Water shortages, online woes double blow for Lawrence Tavern family

Published:Tuesday | April 6, 2021 | 12:18 AM
Stacey-Lee Anderson and her daughter Shadel Paddyfoot use a length of bamboo to transport concrete blocks to create a foundation for her water tank in Bottom Goulbourne in Lawrence Tavern, St Andrew.
Stacey-Lee Anderson and her daughter Shadel Paddyfoot use a length of bamboo to transport concrete blocks to create a foundation for her water tank in Bottom Goulbourne in Lawrence Tavern, St Andrew.

Undaunted by a winding journey up a hill along a rugged unpaved path in a little district in Lawrence Tavern, St Andrew, Stacey-Lee Anderson and her daughter used an unusual method to carry two building blocks at a time to their home a little distance away.

With a length of bamboo placed through the blocks, the mother and one of her three children held each end and made their way along a treacherous path to their destination.

Anderson had purchased the blocks to elevate a water tank to improve the flow.

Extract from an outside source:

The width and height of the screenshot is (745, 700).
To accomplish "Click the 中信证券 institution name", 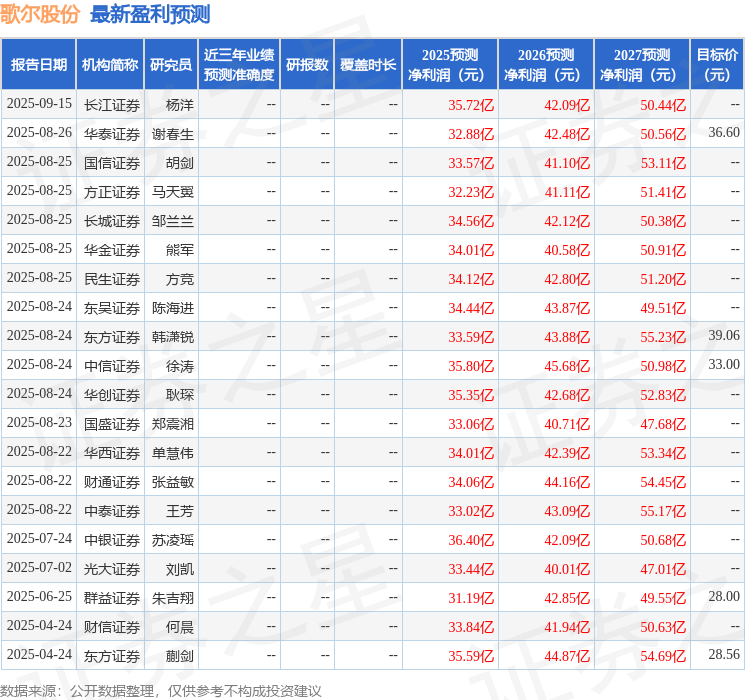I will (111, 365).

But water is a scarce commodity for the residents of Bottom Goulbourne, Anderson told The Gleaner.

“It has been over a month now since we haven’t had any water and we have to buy water, so we pay $1,700 for five drums. If you don’t have a drum and you have a tank, they sell you $1,700 worth in the tank, so that’s how I get by,” she said.

Another serious challenge for Anderson is sharing her cell phone with her six-year-old and three-year-old sons for online classes.

She said the six-year-old told her recently that he had become “tired” of the online engagement.

“He doesn’t learn quickly in this kind of environment. He is more accustomed to face-to-face,” she said.

Her daughter, who is in grade 10, is unable to join online classes at all times as Anderson is not able to supply her with the requisite data. She also has to use a phone to participate in virtual learning.

“It’s not easy. I don’t know how other parents get through it. I use my phone for both my sons, and my daughter uses her phone,” she said.

Anderson said constant focus on the phone daily is causing some amount of strain on their eyes.

As a single mother, Anderson said she was only able to cope through faith in God.

“Nobody’s life is perfect, and because I chose to have them with me, I could do like some other mothers and leave them with their fathers, but I know how I want them to grow and the direction in which I want to lead them, so I prefer to have them with me,” she said.